(Collected data)
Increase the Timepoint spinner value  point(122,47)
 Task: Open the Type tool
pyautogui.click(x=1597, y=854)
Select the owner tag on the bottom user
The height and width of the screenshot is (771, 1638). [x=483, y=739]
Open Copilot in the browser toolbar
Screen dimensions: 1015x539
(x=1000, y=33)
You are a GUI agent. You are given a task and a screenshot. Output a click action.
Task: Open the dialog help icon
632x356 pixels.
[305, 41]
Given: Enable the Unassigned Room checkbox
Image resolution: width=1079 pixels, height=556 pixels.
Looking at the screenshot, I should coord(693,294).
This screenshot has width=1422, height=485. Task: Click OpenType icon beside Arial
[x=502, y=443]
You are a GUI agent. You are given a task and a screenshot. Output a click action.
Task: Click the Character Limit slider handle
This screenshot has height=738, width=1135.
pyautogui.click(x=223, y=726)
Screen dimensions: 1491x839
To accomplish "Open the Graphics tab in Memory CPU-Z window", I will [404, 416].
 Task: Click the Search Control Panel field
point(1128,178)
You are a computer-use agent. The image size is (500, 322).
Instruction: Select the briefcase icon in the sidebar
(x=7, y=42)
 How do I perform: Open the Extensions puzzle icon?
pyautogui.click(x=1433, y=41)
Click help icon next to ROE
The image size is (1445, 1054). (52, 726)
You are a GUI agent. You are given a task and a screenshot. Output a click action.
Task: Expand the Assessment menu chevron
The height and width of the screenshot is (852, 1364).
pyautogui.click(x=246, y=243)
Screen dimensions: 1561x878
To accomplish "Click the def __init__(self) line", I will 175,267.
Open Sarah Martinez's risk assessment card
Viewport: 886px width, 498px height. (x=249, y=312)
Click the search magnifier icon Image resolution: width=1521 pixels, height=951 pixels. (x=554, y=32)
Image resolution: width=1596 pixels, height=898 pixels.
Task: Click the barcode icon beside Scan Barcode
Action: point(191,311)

EXERCISE DETAILS:
Write down exactly the span of lines above from the one containing "Task: Click the Character Limit slider handle" to the one containing "Task: Expand the Assessment menu chevron", both ends included.

SOLUTION FOR THIS EXERCISE:
Task: Click the Character Limit slider handle
This screenshot has height=738, width=1135.
pyautogui.click(x=223, y=726)
Screen dimensions: 1491x839
To accomplish "Open the Graphics tab in Memory CPU-Z window", I will [404, 416].
 Task: Click the Search Control Panel field
point(1128,178)
You are a computer-use agent. The image size is (500, 322).
Instruction: Select the briefcase icon in the sidebar
(x=7, y=42)
 How do I perform: Open the Extensions puzzle icon?
pyautogui.click(x=1433, y=41)
Click help icon next to ROE
The image size is (1445, 1054). (52, 726)
You are a GUI agent. You are given a task and a screenshot. Output a click action.
Task: Expand the Assessment menu chevron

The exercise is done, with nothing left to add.